University of Tromsø – The Arctic University of Norway

University of Tromsø – The Arctic University of Norway is the northernmost university of the world.

Physicist Mari-Ann Moen has developed a new method to map and describe sea ice.  Her research is relevant for climate monitoring. 

Precise and updated ice charts are also important for fishing boats, shipping and for rescue operations in the polar seas.  Also, these maps are of interest to the oil industry and other installations in the Barents sea.

Today, new ice charts are made five times per week by the Meteorological Institute of Norway. Maps are drawn manually by experienced meteorologists who rely mainly on radar images obtained from satellites.  Every year thousands of satellite images are analyzed.

"This is a very time-consuming process, and gives room for subjective assessments," says Moen.

The red circle in the image above shows the area north of Svalbard, where Moen collected her research data. (Illustration: Mari-Ann Moen)

"We have attempted to develop a method for automated analysis of radar images from the satellite, using a computer program to describe the sea ice," explains Moen.

Will distinguish compact ice from surface slush

The computer program can distinguish between different types of ice, and determine for example whether there are compact and massive ice, a lot of layered packing, areas with so-called pressure ridges where the ice is pushed up in mountain-like formations, or slush-like soup that lies on the sea surface.

Moen analysed sea ice images obtained from satellite, boat and helicopter out in the Polar sea north of Svalbard.  Moen went to sea with the coast guard ship KV Svalbard, from where she measured the ice's salt content and snow depth on the  ice.

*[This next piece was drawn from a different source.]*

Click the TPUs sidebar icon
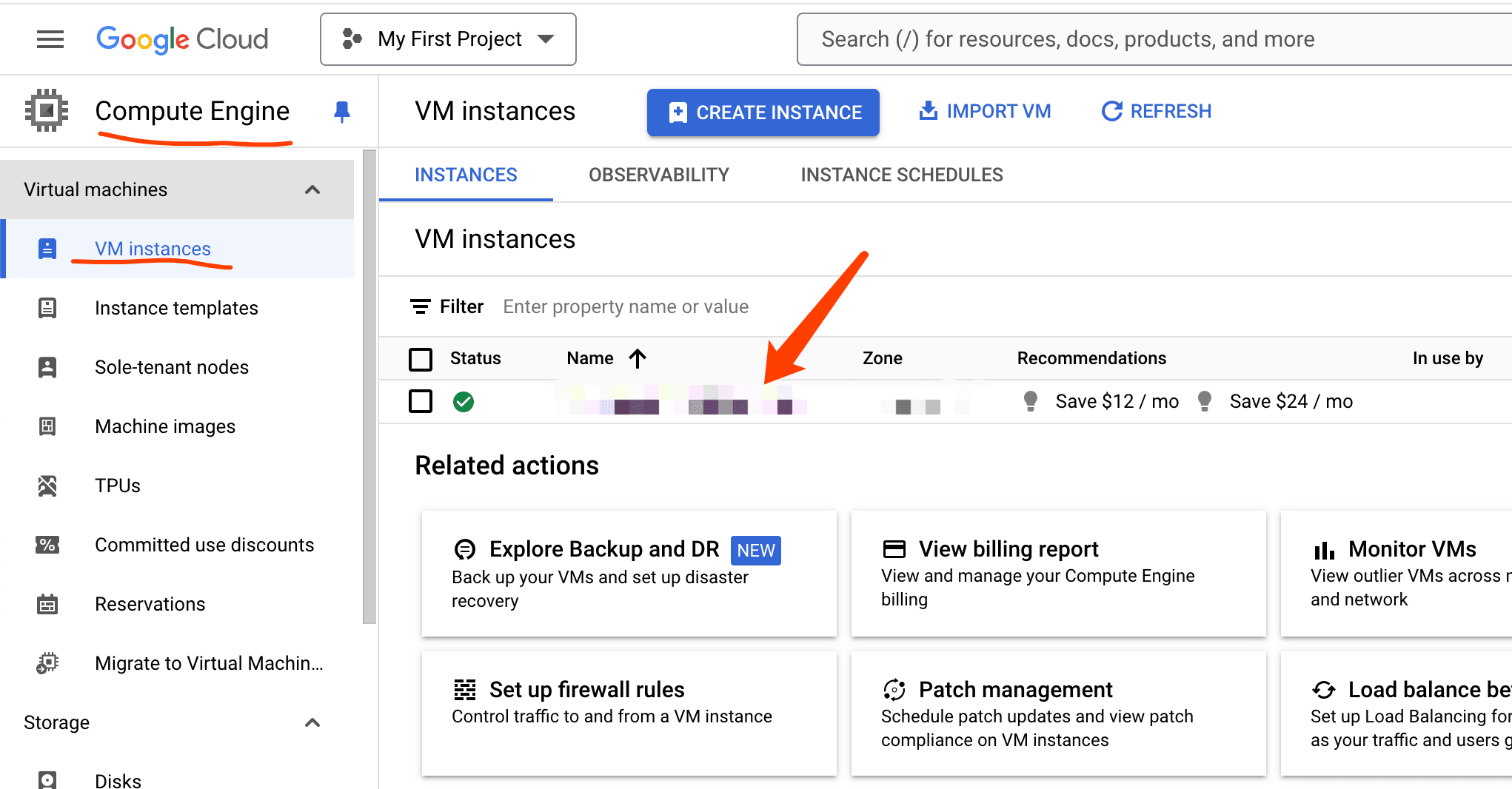 [x=47, y=486]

To measure the ice thickness, the researcher used an instrument hanging from the helicopter.

She focused on a geographic area of approximately 25 km x 25 km, where she collected both satellite and ground data during one week in April. 

Mari-Ann Moen has participated in research expeditions just north of Svalbard where she collected data for characterization of sea ice. (Photo: Angelika Renner)

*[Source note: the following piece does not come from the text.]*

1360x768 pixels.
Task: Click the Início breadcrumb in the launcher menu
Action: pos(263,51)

Radarsat 2, a Canadian satellite, takes radar images of the Earth's surface, which are made available to researchers. Moen used radar images from different angles in order to detect different properties in the sea ice.

To complete the radar measurements, she performed ground measurements of the ice in the same area that the satellite data was taken.  Salinity, moisture in the ice, thickness and packing are examples of the properties that researcher wanted to build into her analyses.

"Our objective is to contribute to the development of robust and reliable automated calculations for the description of sea ice,  and through this, contribute to the effective production of ice charts," says Moen.